O pouco que restava da indeminização de Irina, era para as
despesas da viagem. Ainda sobraria algum, para a alimentação. Iriam para casa
dos seus pais, pois a construção da sua casa tinha ficado embargada por falta
de pagamento. Maldita a hora em que reduziram pessoal naquela fábrica. Mas,
ironia do destino, abriram-na na sua terra natal, Odessa. Chovia
torrencialmente. ‘Neste país ora chove demais, ora aquece demais. Não há meio
termo. Que saudade de nossa terra, da neve.’, pensou Irina. Iam em abril, já
não deviam ver a neve. Mas, mesmo assim, sempre era mais suportável o tempo
nessa altura lá.
O marido, Mikhail, ajudou no final. Parecia que até ele
estava farto de ali estar. Achara-o estranho, mudo, mas, agora, parecia que o
ar da mudança o rejuvenescera. Até nem bebera vodka nem a chateara por não a
haver em casa. Saudades de casa…
A viagem fora longa, passaram por diversos países. Ao
chegarem à Hungria, decidiram descansar mais um pouco. O frio já se fazia
sentir aí. Como era agradável. Em breve estariam em casa. Decidiram comprar
algo para comer, já estavam fartos das sandes de posto de combustível. E eram
caras, ainda por cima. Ali não, comia-se à vontade.

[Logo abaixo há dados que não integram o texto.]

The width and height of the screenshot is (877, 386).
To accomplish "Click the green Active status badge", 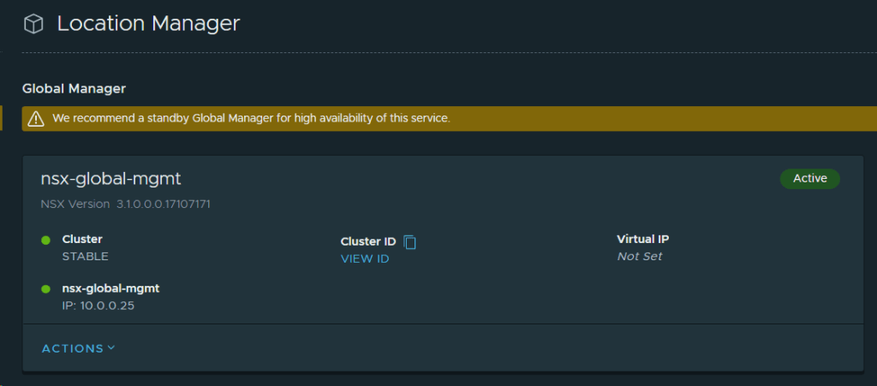I will [809, 179].
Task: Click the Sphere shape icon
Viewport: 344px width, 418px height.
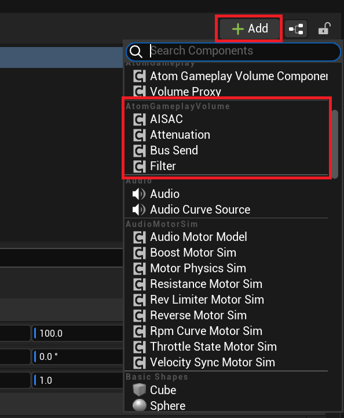Action: (x=140, y=405)
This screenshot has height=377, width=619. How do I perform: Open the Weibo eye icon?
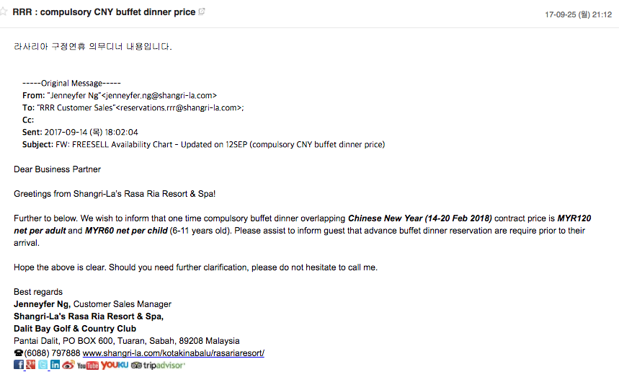68,365
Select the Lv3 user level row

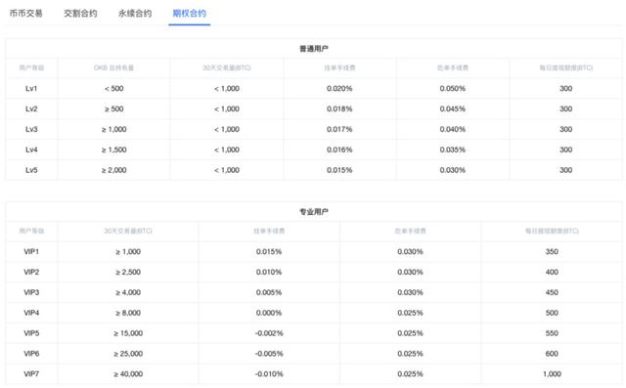pyautogui.click(x=314, y=129)
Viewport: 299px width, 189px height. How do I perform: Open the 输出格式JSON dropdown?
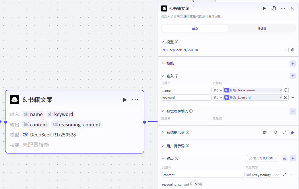(263, 158)
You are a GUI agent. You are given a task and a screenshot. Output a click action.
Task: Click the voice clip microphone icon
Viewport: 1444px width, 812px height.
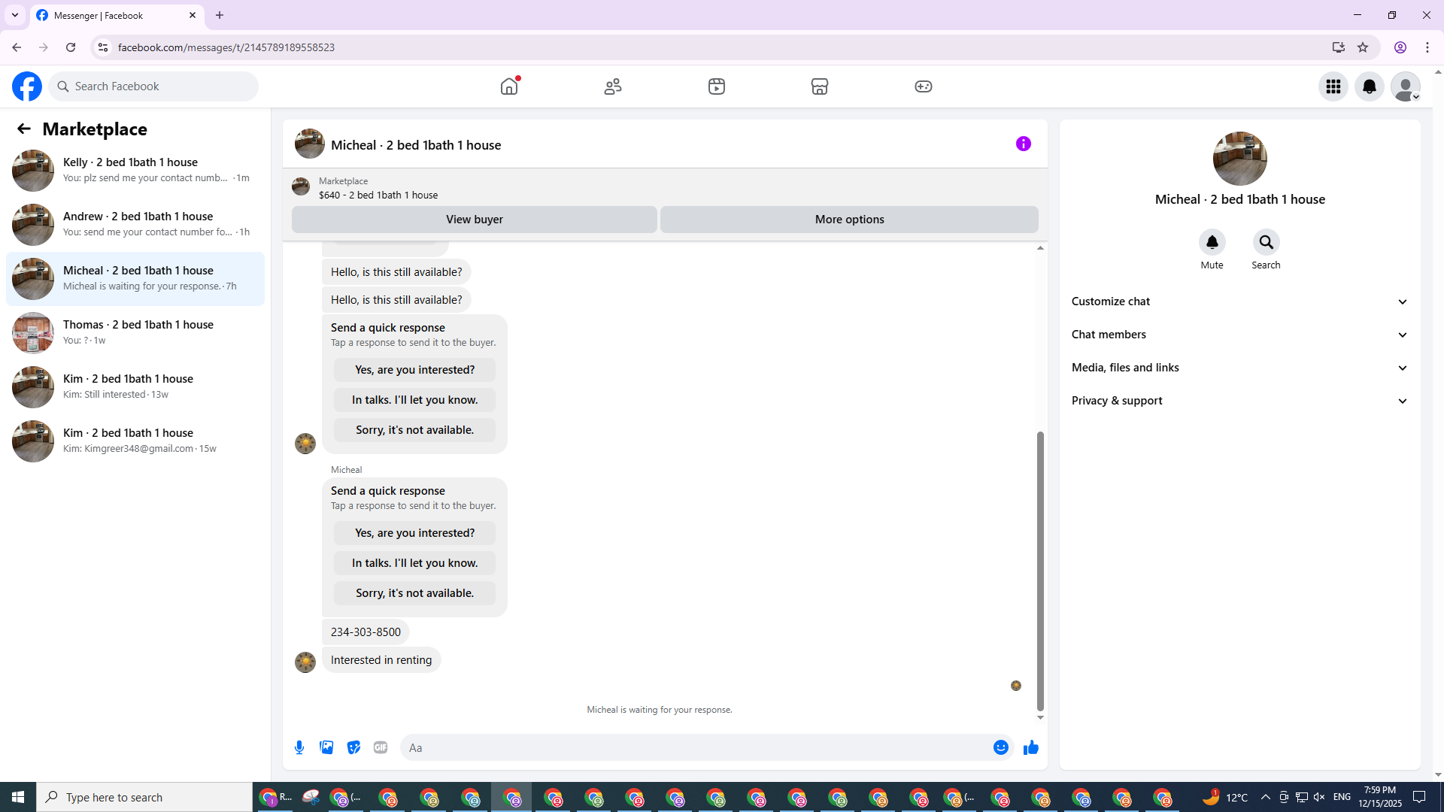pyautogui.click(x=299, y=747)
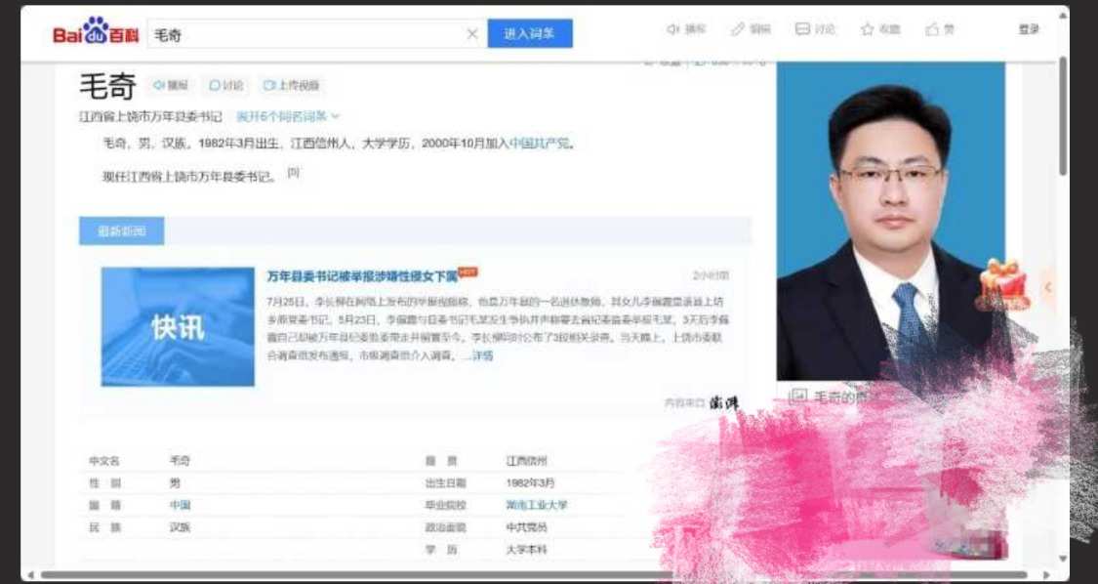Image resolution: width=1098 pixels, height=584 pixels.
Task: Expand the 展开6个同名词条 dropdown
Action: (287, 116)
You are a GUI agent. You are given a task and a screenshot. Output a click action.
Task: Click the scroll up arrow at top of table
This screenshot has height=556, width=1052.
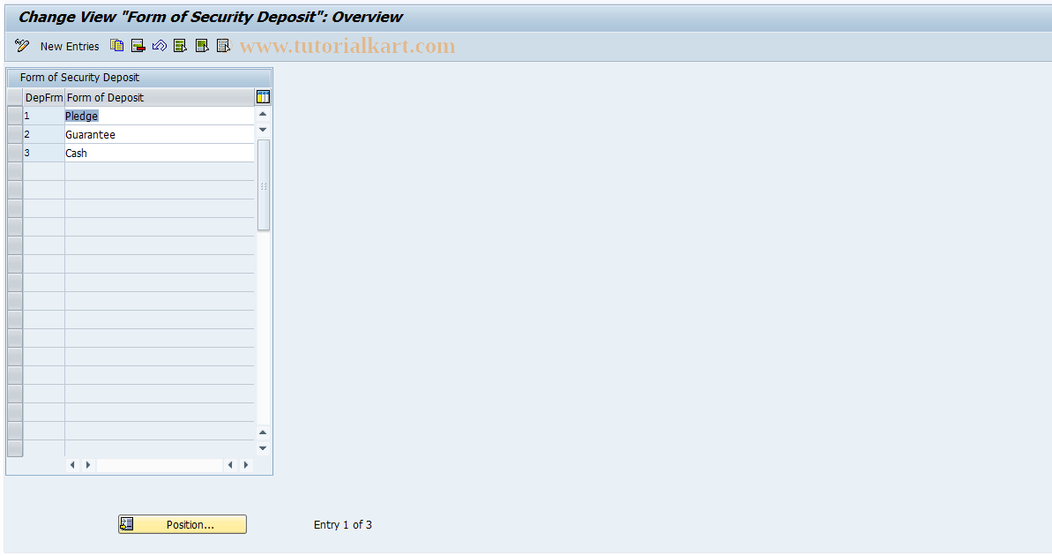click(x=263, y=114)
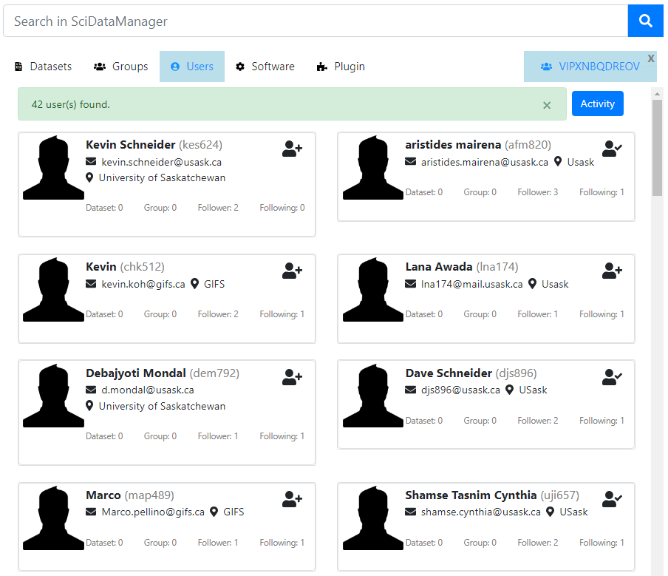Open the Datasets tab
The height and width of the screenshot is (576, 668).
click(x=44, y=67)
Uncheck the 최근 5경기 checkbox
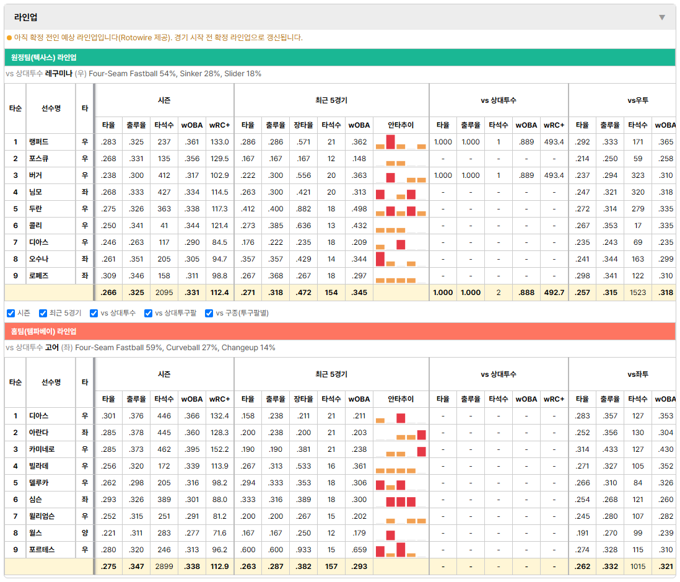Image resolution: width=680 pixels, height=582 pixels. (x=43, y=314)
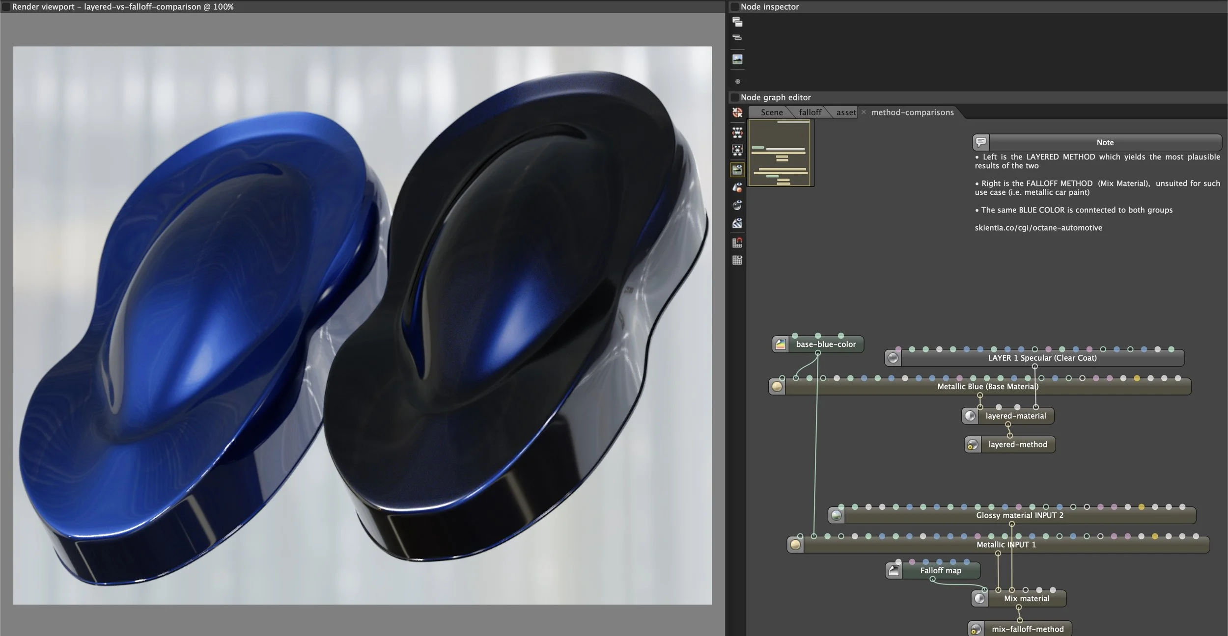The width and height of the screenshot is (1228, 636).
Task: Toggle grid display icon in graph editor
Action: click(x=737, y=260)
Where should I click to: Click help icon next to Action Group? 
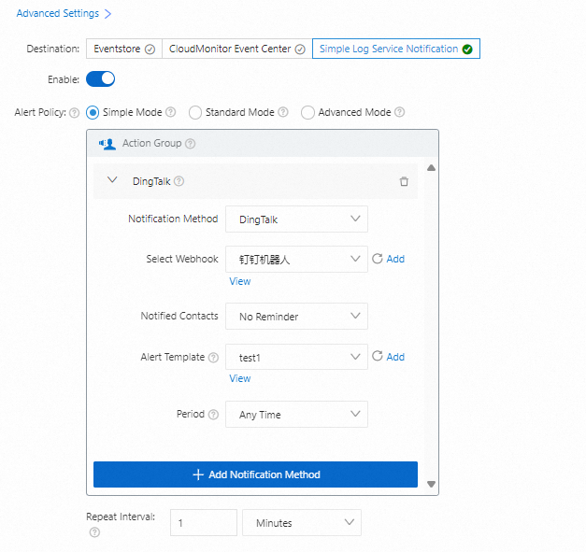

Passado a Hungria, chegaram à sua amada Ucrânia. Como lhes
parecia diferente. Agora, era só descer até Odessa.
Como queriam chegar rápido, revezaram-se. Umas horas ia
Mikhail ao volante, enquanto Irina dormia. Noutras, ia Irina a conduzir. Chegam
lá num dia e meio. Cansados, mas conseguiram. Sem paragens, quase. Como era bom
estar de volta. Irina chegou à pequena casa que estava no final da rua e pôs-se
a gritar para a casa.
- Cristian, Marius! Cheguei! Chegamos!
Logo se ouviu um grande alvoroço vindo da casa.
- Mama! Papa! – Gritaram eles, entusiasmados.
Como era bom ouvir as suas vozes. Tinham mudado, crescido
desde as ultimas férias.
A vida não lhes era tão difícil assim, como imaginaram.
Conseguiram trabalho rápido, numa fabrica das redondezas. É certo que ganhavam
bem menos que em Portugal. Mas estavam na sua terra natal. Irina sentia culpa
de ter deixado os filhos para trás, mas agora estava tudo bem.